苦節三カ月。…の割には内容がアレですが。

今までの中では最長の一話になっています。

 


 革命の手はずは整っている。僕が考えうる限りは、ほぼ万全に。

 すでに計画は僕の手から離れて全てはジルヴァやレヴェッカ…たくさんの人々の手にゆだねられている。…神様なんか、かけらほども信じていないけれど、文学的修辞を用いるのであれば"神のみぞ知る"といったところだ。それでも、不安に駆られて何度も何度も計画を見直してしまう。…その行為には何の意味もないというのに。


 ――いや、意味はあるか。


 革命までの時間をどう過ごすか…長い夜をどう明かすか。

 そのための暇つぶしだ。どうせ今晩は眠れそうにもないから。


 明日。

 いや、たぶん日付は変わってしまっているだろうから今日のことか。

 今日で僕がこの世界に王として召喚されてちょうど三年になる。

 そのめでたい日を祝して、国中の主だった貴族を集めて大々的な祝賀会を行うことになっている。…いったい何がめでたいのかは置いておくとして。

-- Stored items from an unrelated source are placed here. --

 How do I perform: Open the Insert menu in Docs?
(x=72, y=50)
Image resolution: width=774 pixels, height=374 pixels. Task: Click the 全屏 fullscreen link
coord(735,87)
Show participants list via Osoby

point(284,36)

 この三年間続けてきた無能な王としての演技は少なからず意味があったのだろう。国をしっかりまとめてくれている貴族の皆への礼だと言えば、誰も反対はしなかった。僕としては、この祝賀会を実際に開くところまでこぎつけるのが一番困難な課題であると思っていたのだから、少し拍子抜けした感じですらあるのだけれど。まあ、なんでもかんでも壁にばっかりぶちあたらなくて大変結構なことだと思う。

 そして、このめでたい日に。

 この大変な記念日に。

 この国は大きな変換期を迎える予定になっている。

 明るい将来か、あるいは血みどろの混乱へか。この革命が成功すれば、前者。もし失敗すれば国民と貴族の間で壮絶な内戦へと発展するだろう。…どちらにしても、この国は変革を余儀なくされる。革命という手段が、自分たちの力で国家をひっくり返すことができるということを国民が知ってしまえば、今までのような抑圧的な手段をとることは難しくなるだろう。

 曙による情報収集によれば、革命の動きが貴族側にばれているというような兆候はないらしいが、仮に貴族連中の情報収集能力が曙を上回っており、革命が潰された場合には僕の命はもちろんない。ばれていなくても、革命が失敗した場合には首謀者の追及が進み、僕にまで間違いなく手が伸びるだろう。その先は言わずもがな。

 三年前の僕なら逃げ出してもおかしくないような状況だけれど、もうすっかり"当たり前"のことになってしまって悲観するのさえ馬鹿馬鹿しい、無駄な労力に思えてしまう。


 計画ではこの祝賀会を、王都に住む市民たちが襲撃し、参加している貴族たちを一斉に捕縛してしまうというもの。革命に協力的な貴族ももろともに、である。

 一斉捕縛にはきちんと意味があるのだ。国民の間には貴族への不信不満が山よりも高くそびえたっている。今まではそのエネルギーは発散することも拡散することもなく蓄積されてきたわけだが、"革命"という方向性を与えられれば、濁流のごとき勢いで全てを飲み込んでしまうだろう。こうなってしまえば、貴族側がいくら武力を以て抑えつけようとしても数がモノを言う。止められない流れとなる。革命の成否――僕の生死はともかくとしても、遠からずこの国はひっくり返るだろう。

 しかし、そのエネルギーは負の属性を強く帯びている。つまり、憎悪や怨恨といったマイナス感情からくる暗い情熱だ。それらのエネルギーはとても強いが酷く扱いが難しい、攻撃的なものだ。無理に制約をかけようものなら革命の先導者である僕たちまで呑み込まれかねないほど危険なものなのだ。故にその濁流の如き力を一度受け流すために敢えて自分たちの身を危険に晒す必要があるのだ。事が成った暁には当然、その自由を回復するつもりだけれど。

 もちろん、僕も貴族の一員であるから一度は縛につくことになっている。…どんな空恐ろしい目に遭わされることになるかは考えないでおこう。

 しかし、革命を起こす上で必要な武力という要素が僕たちには欠如している。ジルヴァが中心となって地方貴族たちを口説き落とすことには成功したものの、元々中央ーー今権力を握っているレーベレヒト・マース伯を筆頭とした三貴族体制から弾き出された者たちばかりで、当然のように監視がついている。兵力を動員などしようものなら即座に事態が発覚してしまうという有様で、頼りにすることができなかったのだ。これは今思えば当然のことなのだけど大変な誤算だった。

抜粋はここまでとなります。